«Cuando el thrash canadiense quiso abrazar la melodía sin perder garra»

Escrita por Crom

Tras dos discos que marcaron un antes y un después en el thrash metal, Alice in Hell (1989) y Never, Neverland (1990), Jeff Waters decidió dar un giro en Set the World on Fire. Era 1993, el grunge empezaba a arrasar y el thrash clásico sufría para mantenerse. En ese contexto, Annihilator apostó por un sonido más accesible, melódico y con tintes de heavy metal tradicional, sin dejar de lado la técnica y la velocidad que siempre caracterizaron a la banda.

El resultado fue un álbum que dividió a la crítica y a los fans más puristas, pero que hoy se reivindica como una de las obras más completas y arriesgadas del grupo.

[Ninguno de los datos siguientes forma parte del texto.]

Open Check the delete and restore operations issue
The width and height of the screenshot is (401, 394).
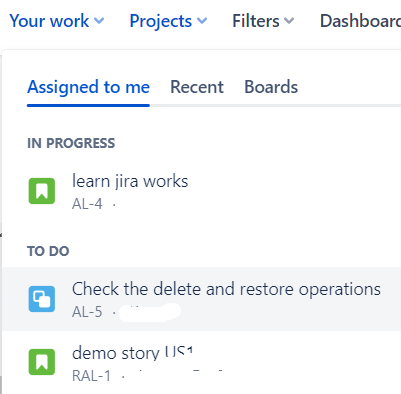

Aquí Waters mostró que no solo era un virtuoso de la guitarra, sino también un compositor capaz de fusionar riffs afilados con estribillos pegadizos y coros trabajados.

La producción es cristalina, muy cuidada para la época, con un Jeff Waters obsesionado por cada detalle. Las guitarras tienen ese brillo característico suyo, con riffs contundentes y solos llenos de técnica, mientras la voz de Aaron Randall aporta un aire más melódico y accesible que sus predecesores. Canciones como Phoenix Rising coquetean directamente con la power ballad, mientras que Set the World on Fire o Knight Jumps Queen mantienen la energía y el groove metalero.

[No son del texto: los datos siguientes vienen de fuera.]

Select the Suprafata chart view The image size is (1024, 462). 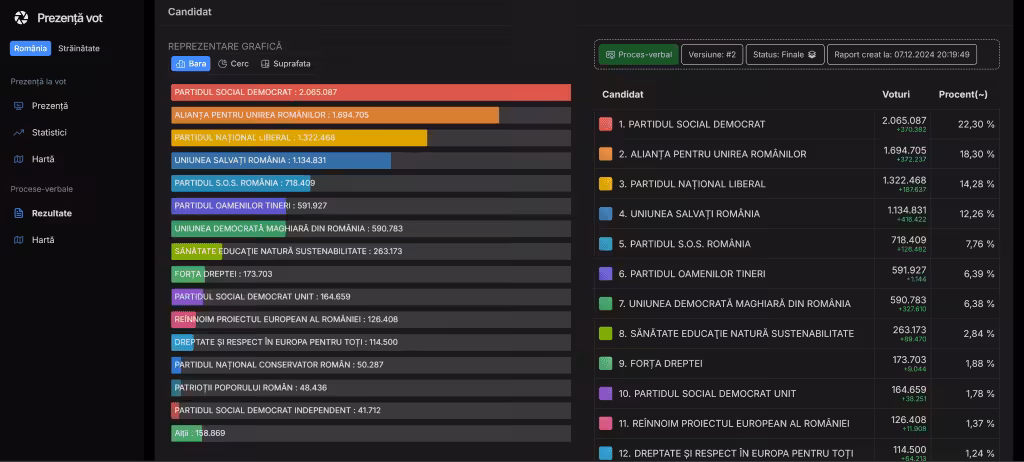(x=285, y=64)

Quizá no sea tan feroz como los dos primeros trabajos, pero gana en versatilidad y demuestra que Annihilator no quería encasillarse.

En su día no tuvo el éxito esperado, sobre todo en un mercado saturado y en plena crisis del thrash. Sin embargo, con el tiempo ha sido revalorizado como un disco adelantado, que mostraba caminos alternativos al género sin perder identidad. Hoy muchos lo ven como la “joya oculta” de la primera etapa de Annihilator.

Un disco injustamente infravalorado en su época, donde Waters demostró que Annihilator podía sonar más melódico sin dejar de ser contundente. Quizá menos agresivo que sus predecesores, pero con una producción impecable, grandes canciones y una propuesta distinta que merece ser revisitada. Un trabajo que hoy se disfruta de principio a fin y que confirma que Annihilator nunca fue “una banda más” en el thrash.


📀 Tracklist

  1. Set the World on Fire

  2. No Zone

  3. Bats in the Belfry

  4. Snake in the Grass

  5. Phoenix Rising

  6. Knight Jumps Queen

  7. Sounds Good to Me

  8. The Edge

  9. Don’t Bother Me

  10. Brain Dance


👥 Formación que grabó el disco

  • Jeff Waters – guitarras, coros, producción

  • Aaron Randall – voz principal

  • Neil Goldberg – guitarra rítmica

  • Wayne Darley – bajo, coros

  • Mike Mangini – batería (sí, el mismo que luego tocaría en Dream Theater)


🎚️ Créditos técnicos

  • Producido por Jeff Waters

  • Mezclado por Paul Blake y Jeff Waters

  • Editado bajo Roadrunner Records (Europa) y Epic Records (EE. UU.)